TAREFAS OBRIGATÓRIAS.
1. Devolva, sem nenhuma alteração, o trecho da matéria sobre o estudo de abusos de "Apresentado na Alemanha" até "1946 a 2014.".
2. Segundo a matéria sobre o estudo de abusos, as afirmações abaixo estão corretas? (a) O estudo foi encomendado pela Conferência Episcopal Alemã. (b) A maioria das vítimas era do sexo feminino. (c) O estudo levou cerca de dois anos para ser concluído. Responda sim ou não a cada uma e cite as palavras da matéria que decidem.
3. Dê continuidade à matéria sobre o estudo de abusos a partir da última frase apresentada.

FONTE.
━━━━

Apresentado na Alemanha estudo sobre abusos encomendado pela Igreja
Sergio Centofanti - Cidade do Vaticano
"O abuso sexual é antes de tudo também abuso de poder". É o que afirma um estudo independente encomendado pela Conferência Episcopal Alemã em uma equipe das Universidades de Mannheim, Heidelberg e Giessen sobre o tema dos abusos sexuais de crianças dentro da Igreja Católica em Alemanha, de 1946 a 2014.
As 27 Dioceses do país participaram da pesquisa apresentada na terça-feira, 25, em uma coletiva de imprensa no âmbito da Assembleia Episcopal alemã em andamento em Fulda. Na ocasião pronunciaram-seo presidente da Conferência Episcopal Alemã, cardeal Reinhard Marx, e o comissário para as questões sobre abusos sexuais na Igreja e para as questões relativas à protecção de crianças e menores da Conferência Episcopal, Dom Stephan Ackermann, bispo de Trier.
Mais de 3 mil vítimas em 68 anos
O estudo, que levou quase quatro anos para ser concluído, fala de 3.677 menores abusados em 68 anos por sacerdotes, diáconos e membros de ordens religiosas. 62,8 por cento das vítimas são do sexo masculino. Três quartos das vítimas tinham algum tipo de relação religiosa ou pastoral com os acusados.

━━━━

DADOS.
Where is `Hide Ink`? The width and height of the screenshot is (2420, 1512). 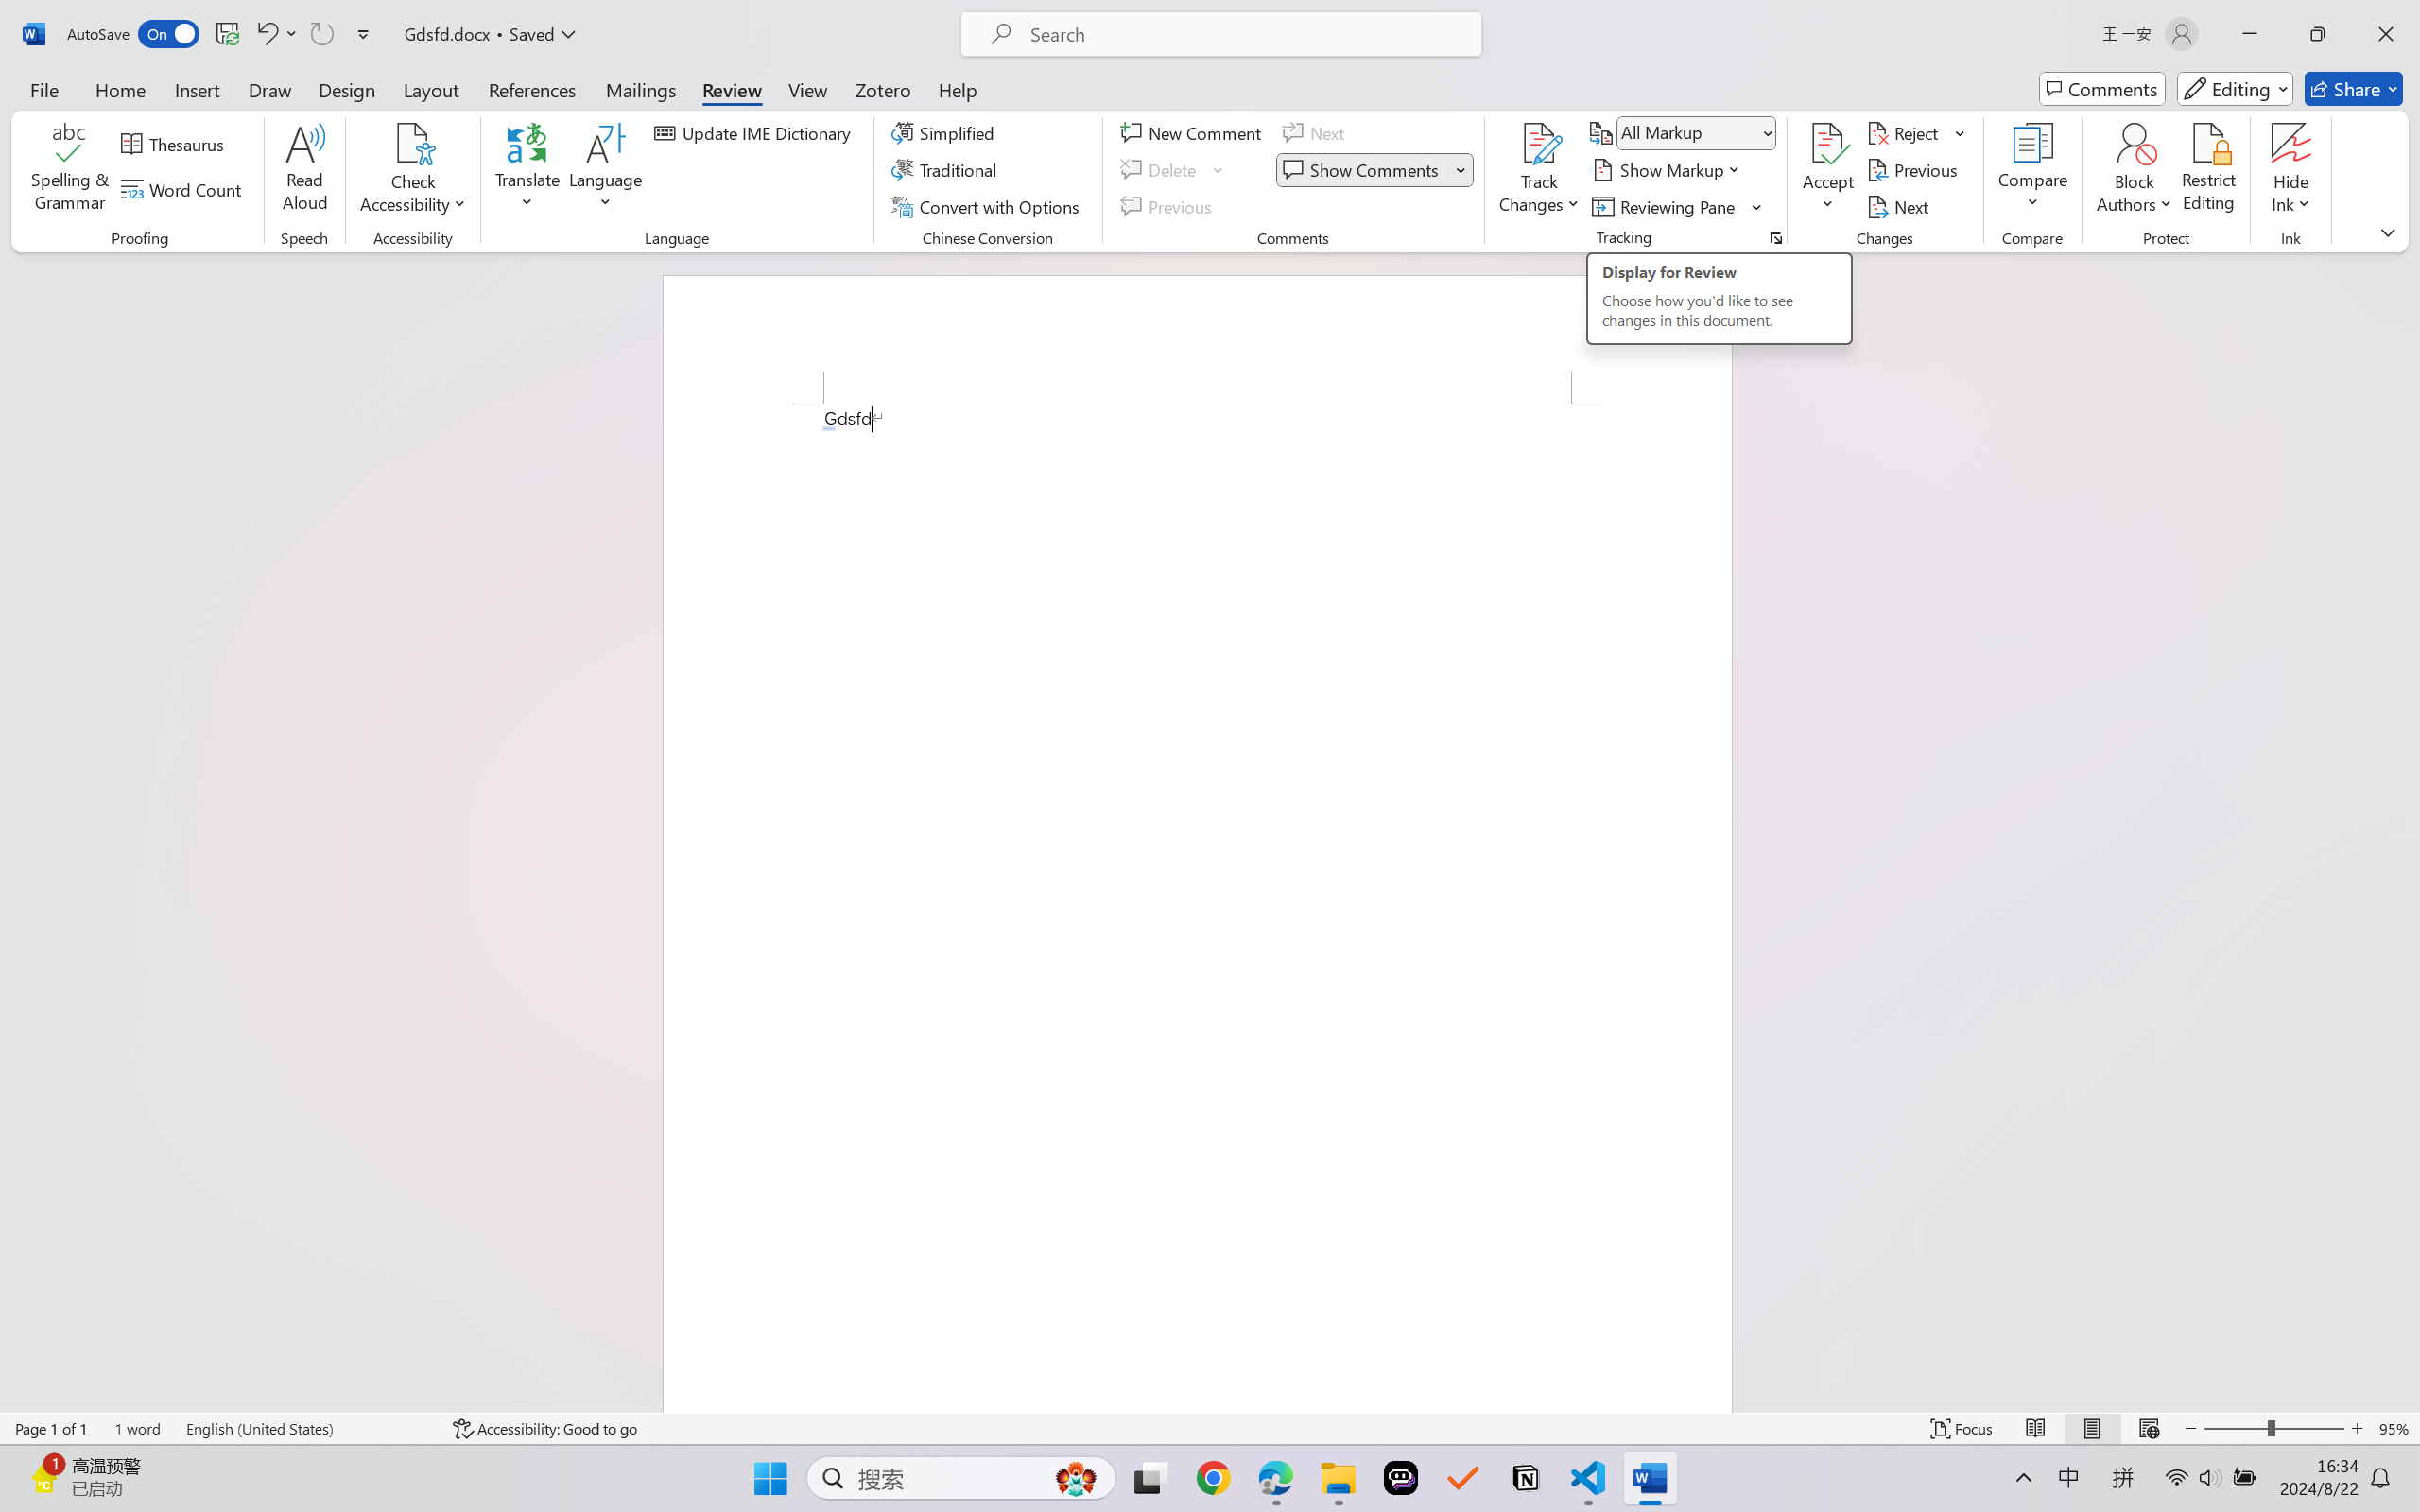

━━━━

RESULTADOS POR TAREFA.
1.
Apresentado na Alemanha estudo sobre abusos encomendado pela Igreja
Sergio Centofanti - Cidade do Vaticano
"O abuso sexual é antes de tudo também abuso de poder". É o que afirma um estudo independente encomendado pela Conferência Episcopal Alemã em uma equipe das Universidades de Mannheim, Heidelberg e Giessen sobre o tema dos abusos sexuais de crianças dentro da Igreja Católica em Alemanha, de 1946 a 2014.

2.
(a) Sim: "encomendado pela Conferência Episcopal Alemã".
(b) Não: "62,8 por cento das vítimas são do sexo masculino".
(c) Não: "levou quase quatro anos para ser concluído".

3.
Quando o estudo fala de abuso de poder, ligando-o ao clericalismo, entende "um sistema autoritário em que o sacerdote pode assumir uma atitude autoritária de domínio na interação com pessoas não consagradas, dado que a sua função e sua consagração o colocam em uma situação superioridade".
Os abusados reclamam da parte dos acusados e da instituição Igreja, a falta de uma admissão credível das próprias faltas e do próprio arrependimento. O estudo registra pouquíssimas sanções de natureza eclesial contra os acusados e a prática da simples transferência, com o risco de recaídas.
A atenção da Igreja ao tema, modelo para outras instituições
Os pesquisadores reconhecem progressos no trabalho de prevenção e isso – sublinha-se - pode "servir como modelo para outras instituições". Neste sentido, elogiam os bispos alemães por terem encomendado tal pesquisa que "que poderia servir como modelo para o necessário, e até agora negligenciado, estudo do abuso sexual em outros ambientes institucionais".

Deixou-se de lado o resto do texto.